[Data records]
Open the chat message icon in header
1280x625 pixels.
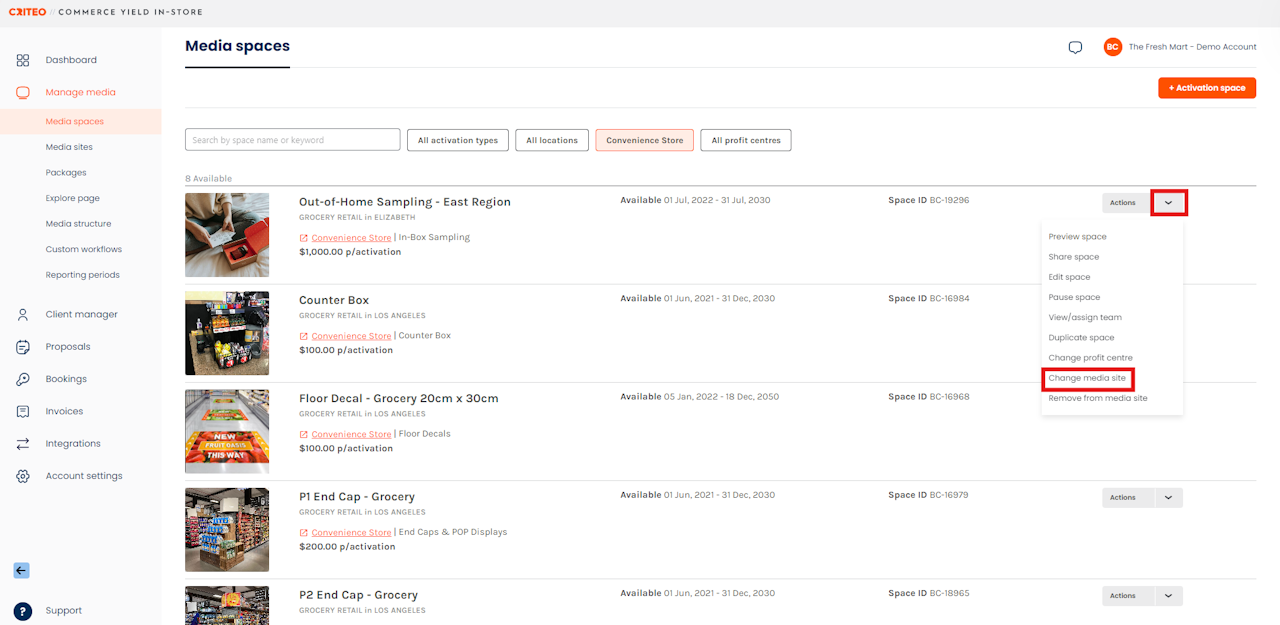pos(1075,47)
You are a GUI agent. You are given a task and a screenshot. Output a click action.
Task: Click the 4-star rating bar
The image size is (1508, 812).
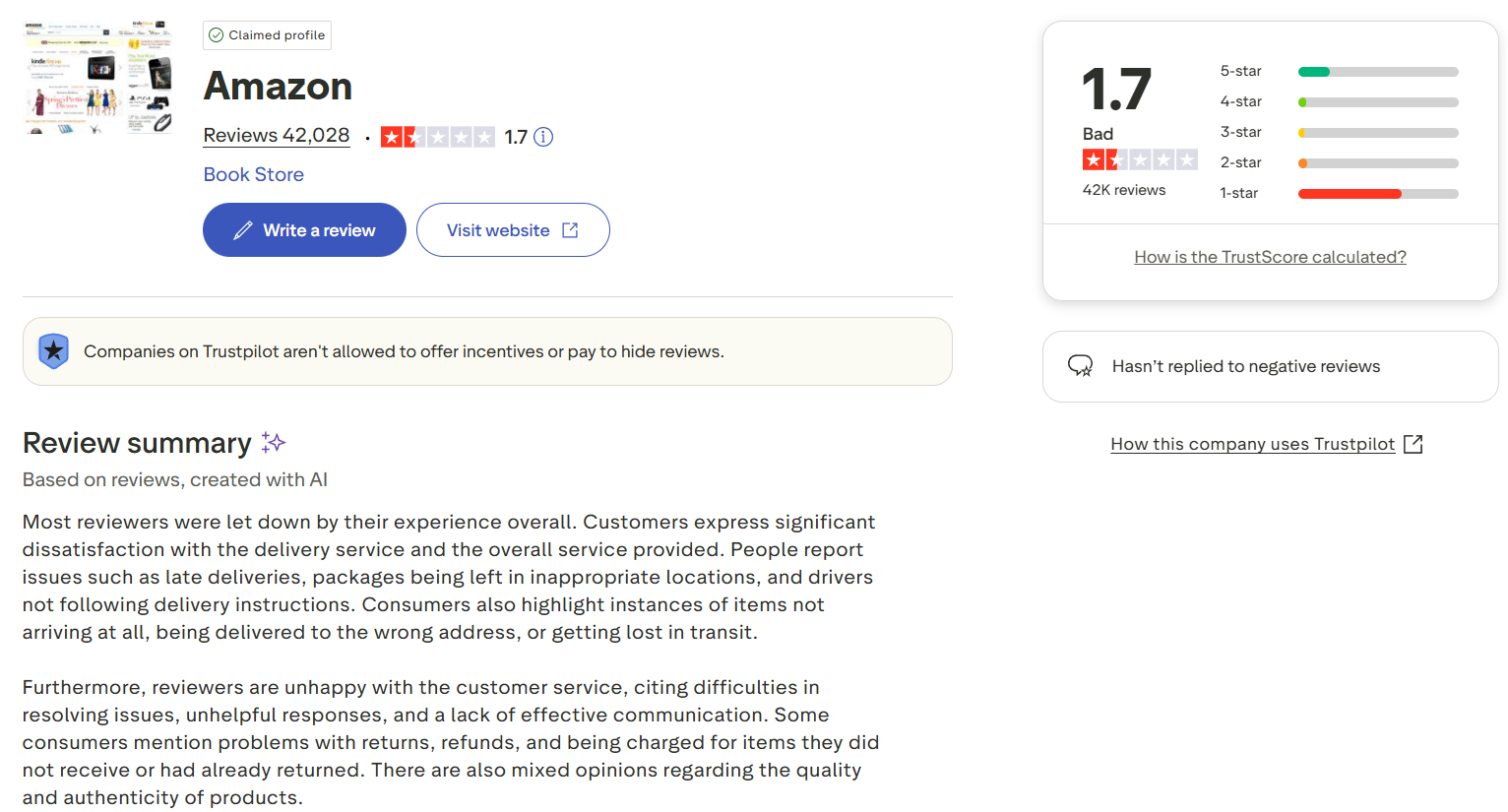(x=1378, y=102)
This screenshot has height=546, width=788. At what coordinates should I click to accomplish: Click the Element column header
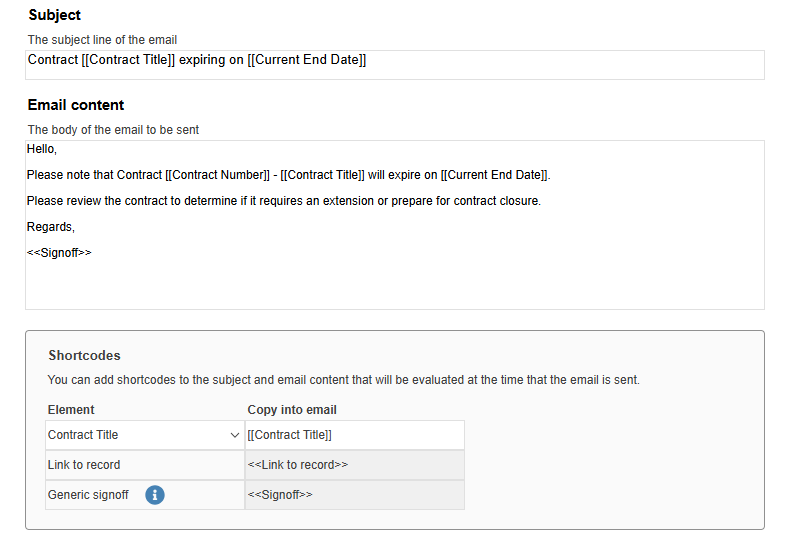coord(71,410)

**Instructions for the task:**
Copy out only the lines beginning at the line with "You are a GUI" and ending at the last line of the entries. Keep them exact; drop pictures.

**Answer for the task:**
You are a GUI agent. You are given a task and a screenshot. Output a click action.
Task: Click the 4-star rating bar
The image size is (1508, 812).
(x=1378, y=102)
This screenshot has height=546, width=788. At what coordinates should I click to accomplish: Click the Element column header
coord(71,410)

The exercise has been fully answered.